### 本文
**********
短小亭日乗

短くて小さい日記

レルベルグとフォーレ


ベルギー象徴派の代表的な詩人にシャルル・ヴァン・レルベルグがいる。この人は私のちょうど100歳年上で、生まれた月もいっしょなら、日も3日しか違わない。だからどうしたといわれるかもしれないが、こういうところにもなんとなく親近感をおぼえる。

レルベルグは日本ではあまり知られていないが、全世界的に見ても不朽の詩人である。なぜかといえば、彼はガブリエル・フォーレの晩年の傑作歌曲集『閉ざされた庭』と『イヴの歌』に歌詞を提供しているからで、フォーレの歌曲が聴きつづけられるかぎり、付帯的にレルベルグの詩も生きつづけることになるのだ。
**********
### 行の一覧
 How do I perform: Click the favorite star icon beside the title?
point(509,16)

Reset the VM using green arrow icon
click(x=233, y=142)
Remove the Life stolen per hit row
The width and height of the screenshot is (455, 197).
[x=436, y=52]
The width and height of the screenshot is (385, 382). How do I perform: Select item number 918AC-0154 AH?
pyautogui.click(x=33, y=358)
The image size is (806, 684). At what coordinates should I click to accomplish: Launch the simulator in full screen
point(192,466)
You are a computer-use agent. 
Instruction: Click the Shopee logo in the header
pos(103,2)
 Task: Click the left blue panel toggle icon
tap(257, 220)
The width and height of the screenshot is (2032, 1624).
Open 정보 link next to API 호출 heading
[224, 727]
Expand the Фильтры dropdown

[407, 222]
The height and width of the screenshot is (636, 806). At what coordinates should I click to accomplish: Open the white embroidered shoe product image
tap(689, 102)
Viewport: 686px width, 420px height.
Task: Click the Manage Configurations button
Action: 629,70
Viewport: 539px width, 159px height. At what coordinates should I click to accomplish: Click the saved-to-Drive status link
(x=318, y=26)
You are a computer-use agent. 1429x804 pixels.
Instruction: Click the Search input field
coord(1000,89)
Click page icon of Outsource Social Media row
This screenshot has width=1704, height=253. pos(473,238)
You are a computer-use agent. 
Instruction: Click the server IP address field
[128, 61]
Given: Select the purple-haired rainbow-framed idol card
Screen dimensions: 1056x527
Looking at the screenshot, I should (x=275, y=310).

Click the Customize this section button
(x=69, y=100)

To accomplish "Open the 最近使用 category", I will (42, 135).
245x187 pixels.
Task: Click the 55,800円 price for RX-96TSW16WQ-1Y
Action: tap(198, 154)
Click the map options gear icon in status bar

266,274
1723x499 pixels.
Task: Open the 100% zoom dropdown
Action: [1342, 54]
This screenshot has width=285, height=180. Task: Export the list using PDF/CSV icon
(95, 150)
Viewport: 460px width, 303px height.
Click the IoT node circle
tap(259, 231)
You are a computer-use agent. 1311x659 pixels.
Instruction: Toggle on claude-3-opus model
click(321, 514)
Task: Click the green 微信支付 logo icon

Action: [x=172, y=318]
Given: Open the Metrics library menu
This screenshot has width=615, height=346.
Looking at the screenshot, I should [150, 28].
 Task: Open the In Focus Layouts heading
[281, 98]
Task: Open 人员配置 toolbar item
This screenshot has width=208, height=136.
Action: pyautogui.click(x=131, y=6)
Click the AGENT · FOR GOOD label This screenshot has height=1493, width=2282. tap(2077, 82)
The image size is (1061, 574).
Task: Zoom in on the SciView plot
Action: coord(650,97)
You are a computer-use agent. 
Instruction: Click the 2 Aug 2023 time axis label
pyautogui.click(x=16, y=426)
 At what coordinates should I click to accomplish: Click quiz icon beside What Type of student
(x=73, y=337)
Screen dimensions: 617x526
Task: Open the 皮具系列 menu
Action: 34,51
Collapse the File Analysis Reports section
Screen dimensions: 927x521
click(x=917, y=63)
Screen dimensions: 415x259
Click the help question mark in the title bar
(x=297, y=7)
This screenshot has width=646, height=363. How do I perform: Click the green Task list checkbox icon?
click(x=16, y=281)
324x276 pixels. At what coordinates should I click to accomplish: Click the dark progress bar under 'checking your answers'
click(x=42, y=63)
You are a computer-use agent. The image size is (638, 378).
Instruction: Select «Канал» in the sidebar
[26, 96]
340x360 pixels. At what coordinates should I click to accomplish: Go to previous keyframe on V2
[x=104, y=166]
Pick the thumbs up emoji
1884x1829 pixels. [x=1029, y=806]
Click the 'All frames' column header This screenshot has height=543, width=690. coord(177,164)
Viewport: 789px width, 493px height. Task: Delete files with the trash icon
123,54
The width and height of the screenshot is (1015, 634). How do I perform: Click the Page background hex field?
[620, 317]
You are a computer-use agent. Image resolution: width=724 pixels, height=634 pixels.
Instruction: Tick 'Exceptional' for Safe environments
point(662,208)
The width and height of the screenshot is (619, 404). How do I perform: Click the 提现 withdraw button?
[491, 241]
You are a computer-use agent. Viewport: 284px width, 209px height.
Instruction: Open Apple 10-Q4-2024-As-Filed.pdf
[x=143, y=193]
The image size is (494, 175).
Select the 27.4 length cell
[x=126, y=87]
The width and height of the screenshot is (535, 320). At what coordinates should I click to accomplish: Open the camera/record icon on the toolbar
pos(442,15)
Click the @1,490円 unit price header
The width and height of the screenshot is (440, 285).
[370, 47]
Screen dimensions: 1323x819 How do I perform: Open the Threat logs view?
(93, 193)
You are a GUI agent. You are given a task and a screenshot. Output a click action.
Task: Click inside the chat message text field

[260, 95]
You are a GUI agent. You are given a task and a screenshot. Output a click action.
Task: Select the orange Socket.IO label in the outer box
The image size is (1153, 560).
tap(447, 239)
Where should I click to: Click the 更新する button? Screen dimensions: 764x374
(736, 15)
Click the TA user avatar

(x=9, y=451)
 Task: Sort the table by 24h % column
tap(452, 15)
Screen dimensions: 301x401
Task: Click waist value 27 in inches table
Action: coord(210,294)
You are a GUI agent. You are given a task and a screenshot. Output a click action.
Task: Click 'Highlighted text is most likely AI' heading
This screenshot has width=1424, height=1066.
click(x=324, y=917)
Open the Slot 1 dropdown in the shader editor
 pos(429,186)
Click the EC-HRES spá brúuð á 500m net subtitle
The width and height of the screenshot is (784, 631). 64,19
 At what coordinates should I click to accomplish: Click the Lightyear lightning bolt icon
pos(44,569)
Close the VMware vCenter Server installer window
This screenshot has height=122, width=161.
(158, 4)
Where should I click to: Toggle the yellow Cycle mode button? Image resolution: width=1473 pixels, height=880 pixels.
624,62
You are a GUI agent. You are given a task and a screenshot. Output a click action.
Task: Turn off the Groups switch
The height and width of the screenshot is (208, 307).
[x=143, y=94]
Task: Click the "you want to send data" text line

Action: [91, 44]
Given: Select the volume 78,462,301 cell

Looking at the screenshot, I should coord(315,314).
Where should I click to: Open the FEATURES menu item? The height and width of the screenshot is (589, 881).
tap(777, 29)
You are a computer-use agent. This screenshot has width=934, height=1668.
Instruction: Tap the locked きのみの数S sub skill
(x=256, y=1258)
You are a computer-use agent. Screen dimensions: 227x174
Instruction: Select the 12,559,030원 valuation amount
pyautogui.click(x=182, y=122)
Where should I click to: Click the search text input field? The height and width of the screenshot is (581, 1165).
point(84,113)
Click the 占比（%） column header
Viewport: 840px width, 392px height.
**********
### 指示
本文のうち「ベルギー象徴派の代表的な詩人」で始まり「生きつづけることになるのだ。」で終わる箇所を、一字も変えずに書き写せ。

### 出力全文
ベルギー象徴派の代表的な詩人にシャルル・ヴァン・レルベルグがいる。この人は私のちょうど100歳年上で、生まれた月もいっしょなら、日も3日しか違わない。だからどうしたといわれるかもしれないが、こういうところにもなんとなく親近感をおぼえる。

レルベルグは日本ではあまり知られていないが、全世界的に見ても不朽の詩人である。なぜかといえば、彼はガブリエル・フォーレの晩年の傑作歌曲集『閉ざされた庭』と『イヴの歌』に歌詞を提供しているからで、フォーレの歌曲が聴きつづけられるかぎり、付帯的にレルベルグの詩も生きつづけることになるのだ。